School of Rock, grand finale. Hit it
Choir wasn’t always a big draw at Churchill school, but today it rocks
Ameandering line of about 125 students marched down the quiet tree-lined streets of Westboro on a field trip. Walking in twos, they wore matching T-shirts of kelly green.
Usually, they are elementary school kids in Grades 4, 5 and 6. Yesterday, they took their rightful places onstage as the Churchill School of Rock.
In Nepean High School’s auditorium, after the entire student body of Churchill Alternative School had filed in and activated their glow sticks, the choir sang a 13-song set that included hits from acts like Chuck Berry; Crosby, Stills and Nash; Guns ‘n Roses and Green Day.
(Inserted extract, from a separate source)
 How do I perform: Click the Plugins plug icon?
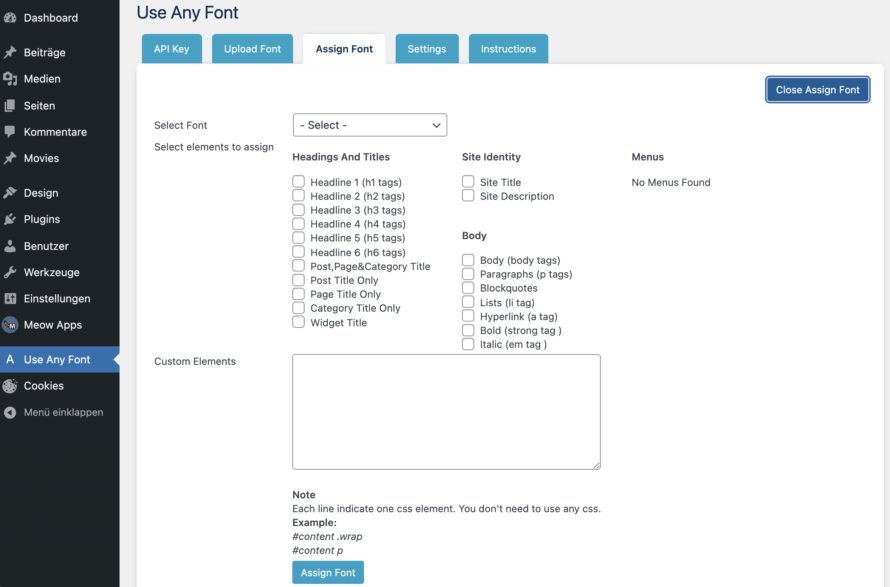[10, 219]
“How it’s taken over our school in the last couple of years is phenomenal,” says Shawn Smith, 40, an educational assistant at Churchill and director of the choir’s accompanying band.
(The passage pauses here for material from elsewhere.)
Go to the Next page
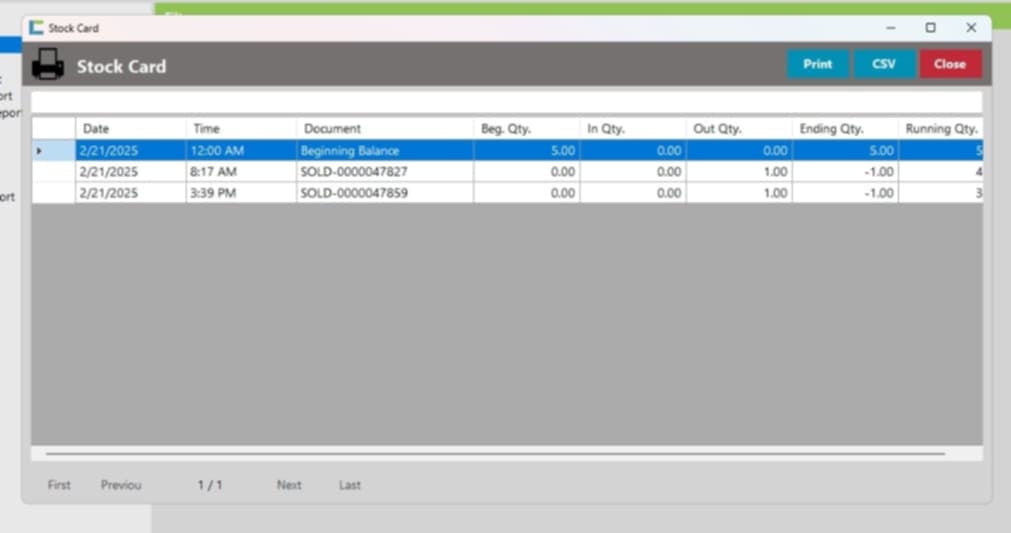1011x533 pixels. click(289, 485)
The first tentative notes of the Churchill School of Rock sounded about four years ago, when choir director Maggie Kerkhoff invited Smith to accompany the students’ voices with his acoustic guitar.
Since then, student participation in the choir has exploded. For the first School of Rock performance in April 2006, the number of students singing shot from 19 the previous year to 66. In 2007, that number grew to 75, and in yesterday’s two performances, 103 students from Grades 4, 5 and 6 stood onstage in the auditorium lined with stu- dent-painted rock posters, headbanging and dancing along to the music.
Ray Kalynuk, who teaches Grade 5 and 6 and together with colleague Tiiu Tsao helps Kerkhoff direct the singers, remembers that things were different when he started teaching at Churchill five years ago. “We couldn’t scrape together 15 people,” he said.
Students would even miss their final recital for things as mundane as piano lessons, he said.
But this year, an entire ball hockey team chose singing over the playoffs. The reason is obvious. “It’s School of Rock, man,” said Cheryl Brouse, whose two sons are both on the ball hockey team and in the choir.
“It gets so many kids singing that would not usually come to choir,” said Churchill principal Nicole Turpin.
Since the shift to rock format, the choir has gone from having only one male singer to being about a 50-50 split of girls and boys this year, says Kerkhoff.
Even students not old enough or musical enough to add their voices to the choir took part in Friday’s event. A group of five Grade 1 and 2 girls stood guard at the door, swimming in oversized yellow “Security” T-shirts. A pair of Grade 6 boys called out to passersby, attempting to scalp tickets for the free show.
Aziza Eckert, 12, designed the Tshirt graphics and hopes to join School of Rock again next year, even though she will no longer be a Churchill student.
“We’re hoping to come back to sing another School of Rock and see how it goes,” she said.
“Yeah,” agreed Mead Johnston, 12, nodding.
Friday’s performances marked the second year that Churchill rented space and technical equipment from Nepean High School for the performance. The School of Rock outgrew Churchill’s gym with its very first performance.
The show has grown so quickly that the organizers joke about getting the School of Rock stage time at city festivals. “We could quit our jobs teaching and take these kids on the road,” laughed Smith.
Given the gusto with which the School of Rock singers threw pages of notes into the air with the final notes of Alice Cooper’s 1972 hit School’s Out, the singers would likely jump at the chance to do just that.